圖3 反應時間對取代度的影響Fig.3 Effect of reaction time on the DS

2.2 紫菜多糖硫酸化最佳工藝條件的確定

2.2.1 正交試驗結果 影響硫酸化紫菜多糖取代度的因素依次為A＞C＞B，即料液比＞反應時間＞紫菜多糖與硫酸銨質量比（表2）。方差分析結果（表3）表明，料液比顯著影響硫酸化紫菜多糖的取代度（P＜0.05），反應時間、紫菜多糖與硫酸銨質量比對取代度無顯著影響（P＞0.05）。硫酸化修飾紫菜多糖SPP 的最優條件組合為A2C3B1，結合單因素實驗結果，最終確 定SPP 的最佳工藝為：料液比1:80 g/mL、反應時間為33 min、紫菜多糖與硫酸銨質量比為10:9 g/g，最高取代度為2.94，高于楊燕敏等[25]對紅棗多糖硫酸化修飾的研究。

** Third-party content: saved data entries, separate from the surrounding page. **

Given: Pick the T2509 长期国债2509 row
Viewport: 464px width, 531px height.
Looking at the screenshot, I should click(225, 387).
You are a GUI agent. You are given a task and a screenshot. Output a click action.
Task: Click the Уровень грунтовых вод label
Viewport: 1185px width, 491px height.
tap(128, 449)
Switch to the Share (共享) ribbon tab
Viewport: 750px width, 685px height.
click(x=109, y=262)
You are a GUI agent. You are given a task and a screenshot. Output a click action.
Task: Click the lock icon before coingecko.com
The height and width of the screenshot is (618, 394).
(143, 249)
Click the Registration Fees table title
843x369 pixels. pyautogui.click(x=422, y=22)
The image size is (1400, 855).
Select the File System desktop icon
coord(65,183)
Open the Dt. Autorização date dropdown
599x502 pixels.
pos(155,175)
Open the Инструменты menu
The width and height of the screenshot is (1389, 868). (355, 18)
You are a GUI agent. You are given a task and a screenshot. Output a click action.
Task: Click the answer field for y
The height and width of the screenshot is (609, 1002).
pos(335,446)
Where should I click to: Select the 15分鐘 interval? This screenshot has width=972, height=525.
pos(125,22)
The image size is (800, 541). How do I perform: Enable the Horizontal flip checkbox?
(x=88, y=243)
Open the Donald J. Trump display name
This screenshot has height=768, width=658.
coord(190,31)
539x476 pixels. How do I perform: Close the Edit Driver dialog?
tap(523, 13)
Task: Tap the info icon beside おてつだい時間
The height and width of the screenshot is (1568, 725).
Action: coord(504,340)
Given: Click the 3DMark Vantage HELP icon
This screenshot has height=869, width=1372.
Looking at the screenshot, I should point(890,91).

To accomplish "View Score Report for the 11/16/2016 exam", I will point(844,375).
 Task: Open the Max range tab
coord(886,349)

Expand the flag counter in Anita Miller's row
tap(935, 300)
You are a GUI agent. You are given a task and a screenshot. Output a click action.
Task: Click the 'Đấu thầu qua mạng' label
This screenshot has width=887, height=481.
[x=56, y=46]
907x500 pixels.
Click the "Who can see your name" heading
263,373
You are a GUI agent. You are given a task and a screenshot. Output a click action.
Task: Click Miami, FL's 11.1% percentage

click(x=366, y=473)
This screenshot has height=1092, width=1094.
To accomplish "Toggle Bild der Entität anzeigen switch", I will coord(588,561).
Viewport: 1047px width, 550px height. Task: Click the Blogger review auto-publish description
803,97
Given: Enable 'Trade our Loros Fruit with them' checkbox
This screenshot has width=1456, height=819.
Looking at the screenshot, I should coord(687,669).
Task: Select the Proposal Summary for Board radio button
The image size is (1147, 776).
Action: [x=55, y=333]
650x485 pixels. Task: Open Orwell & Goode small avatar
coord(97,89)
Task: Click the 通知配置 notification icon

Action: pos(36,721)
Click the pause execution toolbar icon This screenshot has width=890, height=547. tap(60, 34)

表2 硫酸化紫菜多糖的正交試驗結果Table 2 Orthogonal experimental results of SPP

表3 方差分析結果Table 3 Variance analysis results

2.2.2 驗證實驗 稱取1.00 g 紫菜多糖，在最佳硫酸化工藝條件下（料液比1:80 g/mL、反應時間33 min、紫菜多糖與硫酸銨質量比10:9 g/g）進行實驗，計算硫酸化紫菜多糖的取代度。結果表明，硫酸化紫菜多糖的平均取代度為2.94，與正交試驗結果一致。

2.3 紅外光譜分析

如圖4 所示，SPP 和PP 均在3500～3300、3000～2800、2000～1500、1400～700 cm-1范圍內顯示出多糖的特征吸收峰[26-28]。與PP 相比，SPP 在1100～1250 和800～850 cm-1范圍內出現吸收峰，均提示存在硫酸基團[29-30]，即在1123.29 cm-1出現的吸收峰，對應S=O 的不對稱伸縮振動；在801.47 cm-1出現的吸收峰，可能與半乳糖C-6 上C-O-S 的對稱伸縮振動有關，說明硫酸基團在C-6 上發生了較大的取代[31]。結果表明采用濃硫酸法對紫菜多糖進行硫酸化修飾是成功的。紫菜多糖經硫酸化修飾后其主體結構基本未被破壞，但由于受硫酸基團的影響，多糖的透光率也發生變化，其它特征吸收峰相比原始位置發生了偏移[32]。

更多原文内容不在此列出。